En concoctant ses meilleurs spectacles, Lepage parvient à maintenir l’équilibre entre la forme et le fond. Ailleurs, parfois, ça tangue. Dans Courville, la trouvaille des marionnettes bunraku actionnées par des techniciens vêtus de noir finit par alourdir l’action. Sans la grâce des envolées de 887 et de La face cachée de la lune, le texte manque de sève. Des émotions s’égarent. Ce qui ne nous empêche pas d’applaudir à ses trouvailles de mise en scène ni de saluer son goût du risque. Avec lui, il y a toujours plusieurs os à ronger.

Le dramaturge a eu mal à son adolescence. Il explore ici la confusion de son avatar de 16 ans qui cherche où placer son pion sur l’échiquier du monde. On salue le talent de l’interprète Olivier Normand à jouer et à faire parler les marionnettes. La trame narrative fut resserrée après le lancement de Courville au Diamant de Québec, sans trouver le rythme parfait. Mais quelle créativité foisonnante !
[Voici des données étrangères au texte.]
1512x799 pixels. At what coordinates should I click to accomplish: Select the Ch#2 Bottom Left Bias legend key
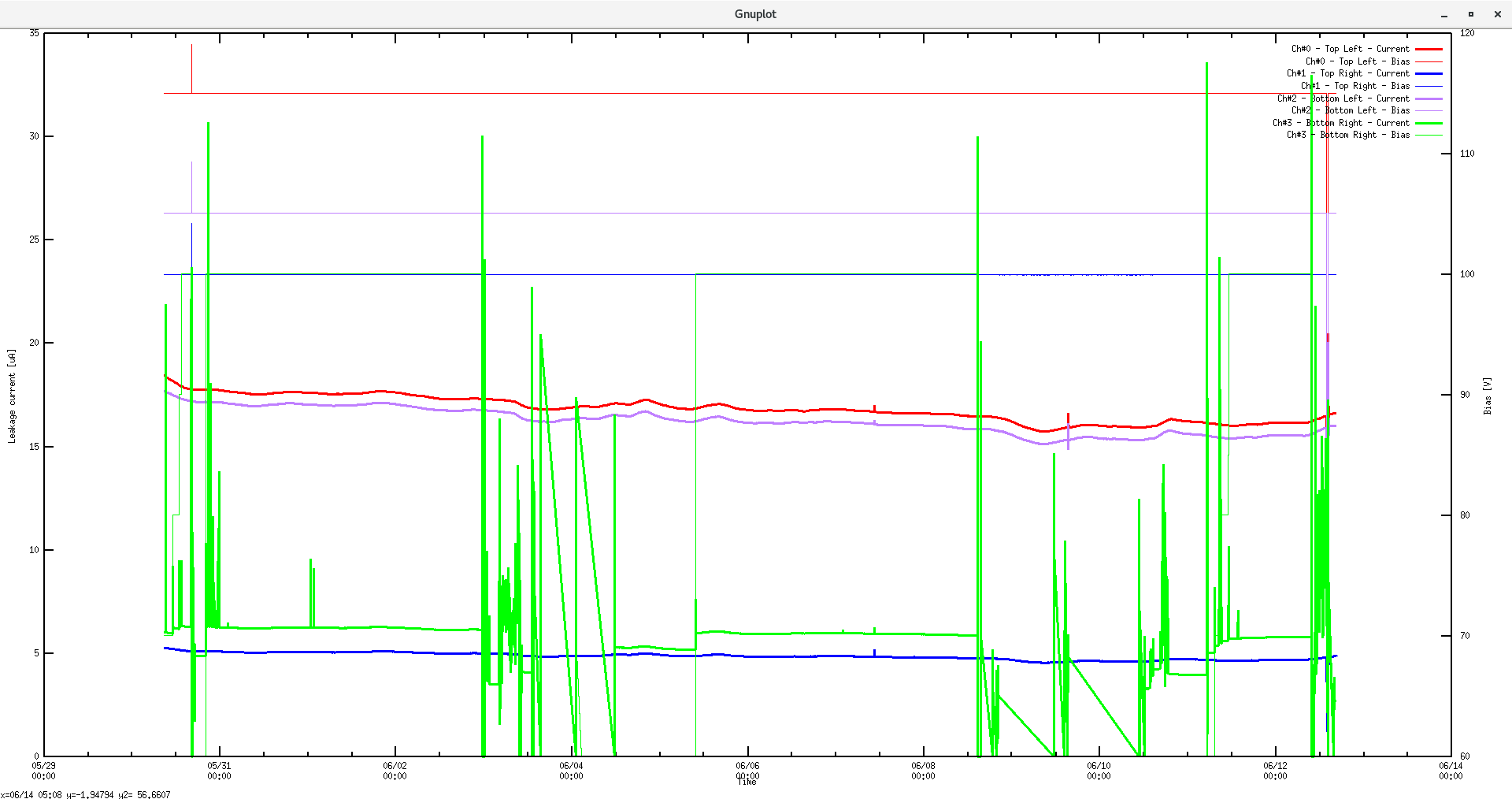1428,110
Ces plateaux qui basculent, cette scène inclinée, ces décors en perpétuelle succession, ces effets spéciaux et ces projections vidéo captivent nos regards. Lepage carbure au bouillonnement. Par-delà les écueils d’une pièce, c’est son audace qui en impose. En 40 ans de carrière, n’a-t-il pas enchaîné les chefs-d’oeuvre et les opus plus échevelés en faisait rouler divers plateaux sur la planète ? Parfois ils me font râler, parfois ses spectacles m’éblouissent, mais j’aime le regarder se mettre en danger. À coups d’essais, de victoires, d’erreurs, de flashs de génie, de mutations des pièces en cours de route. Plusieurs artistes au long cours, à bout de souffle en fin de piste, ressassent des formules éprouvées. Pas Lepage, qui nous jette en pâture dans Courville ses marionnettes bunraku aux profils fascinants, mais casse-gueule. Difficile de s’identifier à ces créatures de bois et de tissu au maniement laborieux. Comme il explore toutefois le champ des possibles !

Cet hommage au Japon culturel en paravents projetés aide le créateur de Vinci à s’approprier les codes secrets d’une civilisation magnétique qu’il admire. Tout en y greffant la légende d’une dame blanche, les émois de René Lévesque, des chansons populaires et des parties de hockey. Son jeune héros harcelé à l’école devient le roi de son sous-sol. « Le monde nous appartient », semble-t-il nous lancer.

Des jeunes se rassemblaient à la sortie de Courville. Je leur souhaitais de trouver leurs lumières au spectacle des mécanismes vertigineux de Lepage. Avant tout de partager son plaisir d’embrasser la planète entière en nouant ses fils au foyer.